ROCS (coordinator, 2019) was built specifically around this capability, and Real-Time-Mining (2015–2019) involved optimizing extraction based on live geological data.
SPECTRAL INDUSTRIES BV
Dutch SME building real-time spectral ore composition sensors for optimized and sustainable mining operations.
Their core work
Spectral Industries BV is a Dutch technology SME based in Delft that develops real-time spectral sensing systems for the mining industry, with a focus on measuring ore composition directly at the point of extraction. Their core product, the ROCS system, uses spectroscopy to identify mineral content on-the-fly, allowing mining operations to make decisions based on actual material properties rather than sampled estimates. This capability directly reduces waste, improves resource efficiency, and supports the broader shift toward sustainable mining practices. They sit at the intersection of optical sensing hardware, spectral data processing, and industrial mining workflows.
What they specialise in
The company name and both project contexts point to spectroscopy as the underlying measurement technology applied across their mining work.
Real-Time-Mining explicitly targeted real-time optimization of extraction and logistics in complex geological environments.
ROCS is framed around 'moving towards sustainable mining', suggesting a deliberate pivot toward environmental performance as a value proposition.
How they've shifted over time
In their first project (Real-Time-Mining, 2015–2019), Spectral Industries participated as a component contributor within a large RIA consortium tackling broad extraction and logistics optimization across complex geological settings — a research-heavy context where their spectral measurement capability was one input among many. By 2019, they had shifted to coordinating their own SME Phase 1 project (ROCS), a focused effort to bring a specific ore composition monitoring product to market under their own leadership. This trajectory is typical of a deep-tech SME that uses large consortium projects to validate its core technology, then pivots to commercialization once the value proposition is proven.
They appear to be transitioning from R&D participant to product company — ROCS suggests they are building a marketable sensing system rather than remaining a research contributor, making them a more commercially-oriented partner for industry-facing collaborations.
How they like to work
Spectral Industries has played both partner and leader roles, which is notable for a 2-project SME — they joined a large RIA consortium first, then secured their own SME Phase 1 grant as coordinator. This dual experience means they understand both how to operate within a larger consortium structure and how to drive a focused innovation project independently. With 12 unique partners across 5 countries accumulated over just 2 projects, they are not a repeat-partner company but rather one that actively builds new collaborative connections.
Spectral Industries has worked with 12 unique consortium partners across 5 countries through only 2 projects, suggesting they engage in moderately sized international consortia rather than bilateral partnerships.
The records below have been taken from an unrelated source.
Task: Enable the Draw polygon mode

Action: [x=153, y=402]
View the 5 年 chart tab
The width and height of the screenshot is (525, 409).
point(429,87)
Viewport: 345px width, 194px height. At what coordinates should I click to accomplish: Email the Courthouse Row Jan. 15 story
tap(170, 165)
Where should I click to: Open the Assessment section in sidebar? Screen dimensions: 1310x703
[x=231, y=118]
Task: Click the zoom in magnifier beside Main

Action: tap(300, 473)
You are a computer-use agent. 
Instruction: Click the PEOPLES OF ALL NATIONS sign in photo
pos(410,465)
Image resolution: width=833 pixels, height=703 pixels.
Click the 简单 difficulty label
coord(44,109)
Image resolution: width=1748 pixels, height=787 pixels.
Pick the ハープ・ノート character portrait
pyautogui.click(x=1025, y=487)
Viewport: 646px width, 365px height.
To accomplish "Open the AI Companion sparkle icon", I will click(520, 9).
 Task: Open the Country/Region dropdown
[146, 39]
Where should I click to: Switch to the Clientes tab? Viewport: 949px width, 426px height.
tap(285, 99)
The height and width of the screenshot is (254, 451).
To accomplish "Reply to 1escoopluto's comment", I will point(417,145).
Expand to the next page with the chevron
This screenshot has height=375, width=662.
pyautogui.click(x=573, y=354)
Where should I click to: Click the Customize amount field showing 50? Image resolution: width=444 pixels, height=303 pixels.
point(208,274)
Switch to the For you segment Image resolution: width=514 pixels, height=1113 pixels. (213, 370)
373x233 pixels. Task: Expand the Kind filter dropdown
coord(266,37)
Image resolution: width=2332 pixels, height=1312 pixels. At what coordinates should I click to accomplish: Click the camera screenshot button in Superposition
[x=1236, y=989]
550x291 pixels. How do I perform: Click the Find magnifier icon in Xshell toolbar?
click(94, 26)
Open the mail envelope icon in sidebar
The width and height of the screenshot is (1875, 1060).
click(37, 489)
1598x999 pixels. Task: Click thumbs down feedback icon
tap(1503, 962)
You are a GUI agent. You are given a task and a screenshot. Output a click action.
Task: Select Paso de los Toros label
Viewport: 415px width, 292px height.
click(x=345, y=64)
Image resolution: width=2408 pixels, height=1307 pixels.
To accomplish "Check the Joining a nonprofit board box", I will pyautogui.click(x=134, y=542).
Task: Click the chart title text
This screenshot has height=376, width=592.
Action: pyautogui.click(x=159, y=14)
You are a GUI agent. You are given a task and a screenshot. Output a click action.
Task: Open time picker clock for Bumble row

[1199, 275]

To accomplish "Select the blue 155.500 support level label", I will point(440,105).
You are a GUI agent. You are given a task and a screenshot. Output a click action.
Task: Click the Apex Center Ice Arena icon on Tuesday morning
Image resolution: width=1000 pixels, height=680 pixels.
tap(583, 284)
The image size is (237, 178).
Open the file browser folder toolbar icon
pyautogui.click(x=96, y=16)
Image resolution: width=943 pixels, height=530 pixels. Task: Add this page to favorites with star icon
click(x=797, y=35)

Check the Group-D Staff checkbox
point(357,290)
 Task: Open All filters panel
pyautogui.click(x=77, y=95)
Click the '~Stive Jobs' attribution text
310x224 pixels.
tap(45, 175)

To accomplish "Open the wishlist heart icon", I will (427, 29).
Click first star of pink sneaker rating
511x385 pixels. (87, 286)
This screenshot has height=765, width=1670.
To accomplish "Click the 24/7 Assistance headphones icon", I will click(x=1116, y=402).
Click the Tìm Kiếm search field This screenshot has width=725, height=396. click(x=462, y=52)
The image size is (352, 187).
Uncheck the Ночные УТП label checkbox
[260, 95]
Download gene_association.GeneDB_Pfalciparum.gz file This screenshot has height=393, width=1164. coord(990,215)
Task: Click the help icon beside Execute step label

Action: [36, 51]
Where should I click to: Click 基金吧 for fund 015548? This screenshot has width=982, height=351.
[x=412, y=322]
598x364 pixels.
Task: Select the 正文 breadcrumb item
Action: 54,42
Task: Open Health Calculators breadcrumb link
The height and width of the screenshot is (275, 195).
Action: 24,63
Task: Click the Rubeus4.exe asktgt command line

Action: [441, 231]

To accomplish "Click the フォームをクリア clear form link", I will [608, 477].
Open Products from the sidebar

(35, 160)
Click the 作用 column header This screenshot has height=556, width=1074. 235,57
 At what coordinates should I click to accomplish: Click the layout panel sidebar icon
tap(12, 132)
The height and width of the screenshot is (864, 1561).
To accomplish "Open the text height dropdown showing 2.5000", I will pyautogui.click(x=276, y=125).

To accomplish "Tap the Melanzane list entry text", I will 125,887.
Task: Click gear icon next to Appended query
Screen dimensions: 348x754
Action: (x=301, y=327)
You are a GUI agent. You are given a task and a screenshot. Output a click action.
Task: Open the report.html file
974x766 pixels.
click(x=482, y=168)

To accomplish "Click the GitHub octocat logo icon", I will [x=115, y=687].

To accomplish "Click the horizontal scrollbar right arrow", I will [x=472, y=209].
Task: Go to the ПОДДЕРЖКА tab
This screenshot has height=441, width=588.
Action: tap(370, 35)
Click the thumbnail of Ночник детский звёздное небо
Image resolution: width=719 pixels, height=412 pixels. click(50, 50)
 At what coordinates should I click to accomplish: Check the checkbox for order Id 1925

Their network spans multiple European countries but no dominant geographic cluster is identifiable from available data.
What sets them apart
Spectral Industries occupies a narrow but commercially valuable niche: real-time spectral measurement applied specifically to mining operations, a domain where most sensing solutions are either too slow for process integration or too generic for geological specificity. Based in Delft — a city with deep engineering and instrumentation heritage — they have positioned themselves as a product-focused SME rather than a research house, which makes them an attractive partner for industry-facing consortia that need deployable technology rather than additional research. Their ROCS project signals the ability to lead EU-funded development, which de-risks them as a consortium member for future proposals.
Highlights from their portfolio
- Real-Time-MiningTheir largest funded project (€243,750), involving a complex multi-partner RIA consortium focused on real-time extraction and logistics optimization across challenging geological environments — establishing their credibility in applied mining technology.
- ROCSAs coordinator of this SME Phase 1 project, Spectral Industries demonstrated the commercial maturity to lead EU innovation funding independently, with the goal of bringing a specific ore composition monitoring product to market.